----- Entries provided -----
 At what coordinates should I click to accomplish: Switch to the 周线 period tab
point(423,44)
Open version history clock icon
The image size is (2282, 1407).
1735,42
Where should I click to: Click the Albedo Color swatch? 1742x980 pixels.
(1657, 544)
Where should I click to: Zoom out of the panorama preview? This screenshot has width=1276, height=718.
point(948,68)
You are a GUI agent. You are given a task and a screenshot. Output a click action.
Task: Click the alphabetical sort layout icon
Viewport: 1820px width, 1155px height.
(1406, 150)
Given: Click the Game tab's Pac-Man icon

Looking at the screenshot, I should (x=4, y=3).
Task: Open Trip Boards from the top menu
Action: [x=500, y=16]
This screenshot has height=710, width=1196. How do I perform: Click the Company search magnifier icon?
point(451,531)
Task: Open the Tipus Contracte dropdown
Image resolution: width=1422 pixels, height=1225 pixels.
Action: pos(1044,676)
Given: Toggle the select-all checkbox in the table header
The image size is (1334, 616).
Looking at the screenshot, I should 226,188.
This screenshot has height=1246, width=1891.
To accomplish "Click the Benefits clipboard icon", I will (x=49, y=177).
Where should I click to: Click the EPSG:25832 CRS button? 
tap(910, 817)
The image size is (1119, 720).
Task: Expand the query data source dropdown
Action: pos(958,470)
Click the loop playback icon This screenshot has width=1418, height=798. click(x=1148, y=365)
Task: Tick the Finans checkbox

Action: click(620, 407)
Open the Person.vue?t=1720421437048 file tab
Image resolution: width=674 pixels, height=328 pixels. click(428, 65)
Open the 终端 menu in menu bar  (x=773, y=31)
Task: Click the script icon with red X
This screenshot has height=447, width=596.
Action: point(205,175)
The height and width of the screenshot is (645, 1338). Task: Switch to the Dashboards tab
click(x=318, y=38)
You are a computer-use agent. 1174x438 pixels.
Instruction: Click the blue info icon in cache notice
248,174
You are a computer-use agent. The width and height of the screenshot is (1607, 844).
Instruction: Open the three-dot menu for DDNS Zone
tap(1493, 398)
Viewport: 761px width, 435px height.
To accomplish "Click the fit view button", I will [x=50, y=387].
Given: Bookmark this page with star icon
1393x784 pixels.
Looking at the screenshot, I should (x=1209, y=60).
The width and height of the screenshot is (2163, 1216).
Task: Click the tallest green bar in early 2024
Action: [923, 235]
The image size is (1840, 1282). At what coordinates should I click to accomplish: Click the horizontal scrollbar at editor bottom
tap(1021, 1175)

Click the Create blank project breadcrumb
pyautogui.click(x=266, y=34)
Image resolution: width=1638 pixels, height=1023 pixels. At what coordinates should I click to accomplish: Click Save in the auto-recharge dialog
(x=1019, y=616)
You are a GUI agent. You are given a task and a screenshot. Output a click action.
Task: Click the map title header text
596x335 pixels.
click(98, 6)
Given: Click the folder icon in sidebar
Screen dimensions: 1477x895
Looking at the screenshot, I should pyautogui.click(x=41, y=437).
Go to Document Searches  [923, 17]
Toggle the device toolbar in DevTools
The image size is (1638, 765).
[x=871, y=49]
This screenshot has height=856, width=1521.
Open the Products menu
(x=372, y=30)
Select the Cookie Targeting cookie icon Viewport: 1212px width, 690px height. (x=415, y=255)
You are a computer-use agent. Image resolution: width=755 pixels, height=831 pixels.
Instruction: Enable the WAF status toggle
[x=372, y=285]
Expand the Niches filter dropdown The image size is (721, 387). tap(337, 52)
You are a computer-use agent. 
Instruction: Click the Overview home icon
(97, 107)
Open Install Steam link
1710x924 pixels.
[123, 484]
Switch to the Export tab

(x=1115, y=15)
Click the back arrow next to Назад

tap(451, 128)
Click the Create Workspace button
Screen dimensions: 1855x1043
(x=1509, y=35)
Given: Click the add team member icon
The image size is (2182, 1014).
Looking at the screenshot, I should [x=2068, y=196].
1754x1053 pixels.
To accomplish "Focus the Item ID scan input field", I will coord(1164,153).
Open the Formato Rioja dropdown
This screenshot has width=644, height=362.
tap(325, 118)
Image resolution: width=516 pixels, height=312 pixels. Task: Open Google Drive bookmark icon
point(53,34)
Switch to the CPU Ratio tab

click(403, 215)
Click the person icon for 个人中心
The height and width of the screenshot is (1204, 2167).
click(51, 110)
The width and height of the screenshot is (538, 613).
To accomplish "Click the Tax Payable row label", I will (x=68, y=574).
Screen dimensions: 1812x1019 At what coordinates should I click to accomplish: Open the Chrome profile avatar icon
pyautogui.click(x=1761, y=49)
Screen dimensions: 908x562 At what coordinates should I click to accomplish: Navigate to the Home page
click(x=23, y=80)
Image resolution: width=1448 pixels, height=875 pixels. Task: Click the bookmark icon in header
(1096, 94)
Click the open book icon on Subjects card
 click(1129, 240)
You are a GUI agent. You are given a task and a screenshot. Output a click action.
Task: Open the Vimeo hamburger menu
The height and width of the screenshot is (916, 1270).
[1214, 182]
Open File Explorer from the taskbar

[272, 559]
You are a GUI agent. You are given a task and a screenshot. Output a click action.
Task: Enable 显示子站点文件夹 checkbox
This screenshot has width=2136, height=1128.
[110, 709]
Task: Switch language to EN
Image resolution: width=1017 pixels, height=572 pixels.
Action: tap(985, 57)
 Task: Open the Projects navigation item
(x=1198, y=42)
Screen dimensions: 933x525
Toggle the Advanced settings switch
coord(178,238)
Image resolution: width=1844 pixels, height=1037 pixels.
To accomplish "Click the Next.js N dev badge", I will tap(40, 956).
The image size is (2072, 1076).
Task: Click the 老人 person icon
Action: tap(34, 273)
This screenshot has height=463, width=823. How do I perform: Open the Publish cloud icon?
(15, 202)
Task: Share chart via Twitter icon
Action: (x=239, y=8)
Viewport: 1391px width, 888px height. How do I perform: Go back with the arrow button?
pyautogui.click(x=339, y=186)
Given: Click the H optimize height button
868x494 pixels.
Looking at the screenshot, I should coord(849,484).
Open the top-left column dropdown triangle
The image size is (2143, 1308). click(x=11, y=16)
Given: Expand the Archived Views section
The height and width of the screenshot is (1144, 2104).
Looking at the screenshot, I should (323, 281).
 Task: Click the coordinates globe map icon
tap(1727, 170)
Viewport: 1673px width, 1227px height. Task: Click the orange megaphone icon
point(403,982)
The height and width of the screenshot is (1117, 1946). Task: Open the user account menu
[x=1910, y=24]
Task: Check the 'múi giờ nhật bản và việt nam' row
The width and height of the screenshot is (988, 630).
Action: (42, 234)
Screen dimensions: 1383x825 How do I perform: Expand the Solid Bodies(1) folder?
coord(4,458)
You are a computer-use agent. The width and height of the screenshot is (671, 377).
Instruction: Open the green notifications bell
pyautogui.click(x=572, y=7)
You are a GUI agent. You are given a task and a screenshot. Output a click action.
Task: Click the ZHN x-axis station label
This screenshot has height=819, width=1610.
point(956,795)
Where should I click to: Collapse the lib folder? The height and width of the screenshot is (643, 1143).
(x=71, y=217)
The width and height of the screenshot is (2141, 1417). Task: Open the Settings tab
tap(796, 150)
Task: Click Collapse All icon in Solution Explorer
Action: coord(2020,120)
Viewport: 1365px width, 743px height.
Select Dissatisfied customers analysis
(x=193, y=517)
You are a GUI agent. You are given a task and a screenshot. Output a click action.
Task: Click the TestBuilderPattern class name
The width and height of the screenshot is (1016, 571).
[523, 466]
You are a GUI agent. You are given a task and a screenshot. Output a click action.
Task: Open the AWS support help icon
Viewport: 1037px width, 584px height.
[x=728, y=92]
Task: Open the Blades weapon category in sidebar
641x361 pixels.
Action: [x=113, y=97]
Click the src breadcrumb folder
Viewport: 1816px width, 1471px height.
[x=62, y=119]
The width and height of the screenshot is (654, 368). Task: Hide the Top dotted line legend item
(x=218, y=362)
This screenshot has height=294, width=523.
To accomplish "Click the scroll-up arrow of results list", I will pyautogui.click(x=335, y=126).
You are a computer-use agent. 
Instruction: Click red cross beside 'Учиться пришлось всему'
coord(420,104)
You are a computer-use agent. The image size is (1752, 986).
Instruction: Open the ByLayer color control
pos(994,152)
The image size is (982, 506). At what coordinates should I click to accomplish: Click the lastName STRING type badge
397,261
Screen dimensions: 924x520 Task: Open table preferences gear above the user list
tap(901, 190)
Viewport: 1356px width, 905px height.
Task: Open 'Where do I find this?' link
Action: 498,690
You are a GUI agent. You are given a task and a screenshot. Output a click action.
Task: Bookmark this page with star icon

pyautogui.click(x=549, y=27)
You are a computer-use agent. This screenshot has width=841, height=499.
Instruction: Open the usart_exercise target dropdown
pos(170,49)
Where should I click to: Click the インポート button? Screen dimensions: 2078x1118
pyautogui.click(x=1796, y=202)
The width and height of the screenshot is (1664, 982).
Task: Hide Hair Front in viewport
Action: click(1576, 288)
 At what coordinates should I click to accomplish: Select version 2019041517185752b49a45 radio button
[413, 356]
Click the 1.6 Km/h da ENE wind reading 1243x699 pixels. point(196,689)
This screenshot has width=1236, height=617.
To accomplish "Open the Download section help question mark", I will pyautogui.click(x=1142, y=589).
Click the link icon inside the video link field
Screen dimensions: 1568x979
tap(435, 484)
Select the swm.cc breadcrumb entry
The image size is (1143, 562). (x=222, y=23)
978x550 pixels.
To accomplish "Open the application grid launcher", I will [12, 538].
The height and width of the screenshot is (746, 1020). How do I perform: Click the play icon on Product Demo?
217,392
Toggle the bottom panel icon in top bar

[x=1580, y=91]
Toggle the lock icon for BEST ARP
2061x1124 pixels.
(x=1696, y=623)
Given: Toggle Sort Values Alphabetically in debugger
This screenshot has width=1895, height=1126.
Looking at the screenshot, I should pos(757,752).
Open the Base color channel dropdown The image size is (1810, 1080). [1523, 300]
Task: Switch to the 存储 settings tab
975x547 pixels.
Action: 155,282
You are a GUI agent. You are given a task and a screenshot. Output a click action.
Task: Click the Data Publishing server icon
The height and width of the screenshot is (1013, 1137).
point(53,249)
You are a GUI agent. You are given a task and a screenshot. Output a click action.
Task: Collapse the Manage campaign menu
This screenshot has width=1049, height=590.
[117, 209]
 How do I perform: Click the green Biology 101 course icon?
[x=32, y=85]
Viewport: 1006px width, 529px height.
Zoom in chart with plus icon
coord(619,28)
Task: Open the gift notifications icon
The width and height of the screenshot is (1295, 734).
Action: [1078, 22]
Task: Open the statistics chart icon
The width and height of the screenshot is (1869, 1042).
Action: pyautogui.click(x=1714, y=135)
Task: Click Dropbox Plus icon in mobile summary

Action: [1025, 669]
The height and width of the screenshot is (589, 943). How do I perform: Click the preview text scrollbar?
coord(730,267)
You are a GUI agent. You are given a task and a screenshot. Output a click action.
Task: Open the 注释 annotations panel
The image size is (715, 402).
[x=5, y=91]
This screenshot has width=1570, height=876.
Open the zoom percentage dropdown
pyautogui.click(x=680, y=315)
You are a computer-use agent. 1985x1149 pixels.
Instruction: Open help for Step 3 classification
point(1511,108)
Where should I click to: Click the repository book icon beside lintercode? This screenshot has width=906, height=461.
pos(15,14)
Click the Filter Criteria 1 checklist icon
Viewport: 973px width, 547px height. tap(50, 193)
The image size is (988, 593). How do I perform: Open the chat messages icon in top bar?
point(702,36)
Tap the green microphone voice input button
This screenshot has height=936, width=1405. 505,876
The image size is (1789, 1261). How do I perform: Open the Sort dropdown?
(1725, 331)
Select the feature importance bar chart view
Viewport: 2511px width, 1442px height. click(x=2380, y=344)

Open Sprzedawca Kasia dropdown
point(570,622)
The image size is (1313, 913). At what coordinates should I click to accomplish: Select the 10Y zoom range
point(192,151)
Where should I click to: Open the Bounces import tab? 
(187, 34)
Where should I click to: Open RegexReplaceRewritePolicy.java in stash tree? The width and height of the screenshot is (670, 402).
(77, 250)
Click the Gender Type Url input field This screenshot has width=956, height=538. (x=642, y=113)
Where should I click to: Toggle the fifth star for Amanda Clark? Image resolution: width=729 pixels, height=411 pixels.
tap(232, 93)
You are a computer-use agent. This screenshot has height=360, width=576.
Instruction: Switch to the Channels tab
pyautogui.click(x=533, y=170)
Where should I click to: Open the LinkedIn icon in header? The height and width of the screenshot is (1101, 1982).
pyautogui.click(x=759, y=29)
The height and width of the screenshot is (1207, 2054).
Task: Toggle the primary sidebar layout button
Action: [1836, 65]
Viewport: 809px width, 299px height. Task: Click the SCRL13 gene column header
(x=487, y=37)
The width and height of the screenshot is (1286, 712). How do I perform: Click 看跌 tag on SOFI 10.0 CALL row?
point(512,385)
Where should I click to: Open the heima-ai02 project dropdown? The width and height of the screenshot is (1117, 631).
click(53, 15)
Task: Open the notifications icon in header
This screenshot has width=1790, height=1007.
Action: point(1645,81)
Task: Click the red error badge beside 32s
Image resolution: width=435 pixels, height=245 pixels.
-----
• [Exercise]
Give the number of lines in the data above that contain the word "computer", with no accompanying text.

• [Problem solution]
10